(Excerpts from a dataset)
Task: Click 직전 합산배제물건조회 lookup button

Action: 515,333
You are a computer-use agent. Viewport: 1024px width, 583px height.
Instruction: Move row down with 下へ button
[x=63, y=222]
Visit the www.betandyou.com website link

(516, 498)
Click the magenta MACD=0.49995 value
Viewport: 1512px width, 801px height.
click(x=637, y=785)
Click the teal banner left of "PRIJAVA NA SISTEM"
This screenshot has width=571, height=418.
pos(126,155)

How to complete this task => Return all of the above records exactly, leaving no line out.

Finished task =>
Task: Click 직전 합산배제물건조회 lookup button

Action: 515,333
You are a computer-use agent. Viewport: 1024px width, 583px height.
Instruction: Move row down with 下へ button
[x=63, y=222]
Visit the www.betandyou.com website link

(516, 498)
Click the magenta MACD=0.49995 value
Viewport: 1512px width, 801px height.
click(x=637, y=785)
Click the teal banner left of "PRIJAVA NA SISTEM"
This screenshot has width=571, height=418.
pos(126,155)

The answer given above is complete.